**Exercise**: Where the records below reach the line containing "You are a GUI", start transcribing, and end with the line containing "Task: Click the 第一季的所有任务和地点 text", exactly and with nothing else added.

__________________________________________________

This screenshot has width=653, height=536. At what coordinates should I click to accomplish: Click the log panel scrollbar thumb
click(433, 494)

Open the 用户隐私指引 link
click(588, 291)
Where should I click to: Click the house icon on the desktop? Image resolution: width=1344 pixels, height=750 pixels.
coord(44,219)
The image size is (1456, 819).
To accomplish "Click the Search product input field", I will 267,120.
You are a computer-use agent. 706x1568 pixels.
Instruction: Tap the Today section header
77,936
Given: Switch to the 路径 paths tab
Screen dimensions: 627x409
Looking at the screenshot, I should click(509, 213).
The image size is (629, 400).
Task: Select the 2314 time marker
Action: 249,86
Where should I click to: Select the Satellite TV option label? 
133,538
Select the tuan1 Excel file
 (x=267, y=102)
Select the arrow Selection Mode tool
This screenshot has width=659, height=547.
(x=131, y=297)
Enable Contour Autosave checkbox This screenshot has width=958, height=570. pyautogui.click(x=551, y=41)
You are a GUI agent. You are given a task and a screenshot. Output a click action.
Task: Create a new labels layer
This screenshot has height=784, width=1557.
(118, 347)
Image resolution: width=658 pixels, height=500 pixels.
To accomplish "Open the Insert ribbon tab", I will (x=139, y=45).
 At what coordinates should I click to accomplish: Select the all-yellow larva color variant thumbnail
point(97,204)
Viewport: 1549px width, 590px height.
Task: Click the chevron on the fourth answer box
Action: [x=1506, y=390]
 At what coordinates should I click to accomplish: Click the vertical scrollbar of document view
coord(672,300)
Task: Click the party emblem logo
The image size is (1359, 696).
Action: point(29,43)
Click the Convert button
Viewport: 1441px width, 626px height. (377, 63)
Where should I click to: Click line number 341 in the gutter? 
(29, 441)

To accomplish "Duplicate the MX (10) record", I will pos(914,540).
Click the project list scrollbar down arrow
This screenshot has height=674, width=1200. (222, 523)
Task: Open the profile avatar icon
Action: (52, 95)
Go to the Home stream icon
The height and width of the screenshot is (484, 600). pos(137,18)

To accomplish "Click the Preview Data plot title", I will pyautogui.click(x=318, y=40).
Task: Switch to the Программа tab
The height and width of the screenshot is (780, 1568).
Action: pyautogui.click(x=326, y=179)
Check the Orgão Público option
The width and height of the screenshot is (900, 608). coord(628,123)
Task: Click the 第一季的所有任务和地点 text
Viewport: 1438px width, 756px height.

__________________________________________________

**Exercise output**:
You are a GUI agent. You are given a task and a screenshot. Output a click action.
Task: Create a new labels layer
This screenshot has height=784, width=1557.
(118, 347)
Image resolution: width=658 pixels, height=500 pixels.
To accomplish "Open the Insert ribbon tab", I will (x=139, y=45).
 At what coordinates should I click to accomplish: Select the all-yellow larva color variant thumbnail
point(97,204)
Viewport: 1549px width, 590px height.
Task: Click the chevron on the fourth answer box
Action: [x=1506, y=390]
 At what coordinates should I click to accomplish: Click the vertical scrollbar of document view
coord(672,300)
Task: Click the party emblem logo
The image size is (1359, 696).
Action: point(29,43)
Click the Convert button
Viewport: 1441px width, 626px height. (377, 63)
Where should I click to: Click line number 341 in the gutter? 
(29, 441)

To accomplish "Duplicate the MX (10) record", I will pos(914,540).
Click the project list scrollbar down arrow
This screenshot has height=674, width=1200. (222, 523)
Task: Open the profile avatar icon
Action: (52, 95)
Go to the Home stream icon
The height and width of the screenshot is (484, 600). pos(137,18)

To accomplish "Click the Preview Data plot title", I will pyautogui.click(x=318, y=40).
Task: Switch to the Программа tab
The height and width of the screenshot is (780, 1568).
Action: pyautogui.click(x=326, y=179)
Check the Orgão Público option
The width and height of the screenshot is (900, 608). coord(628,123)
Task: Click the 第一季的所有任务和地点 text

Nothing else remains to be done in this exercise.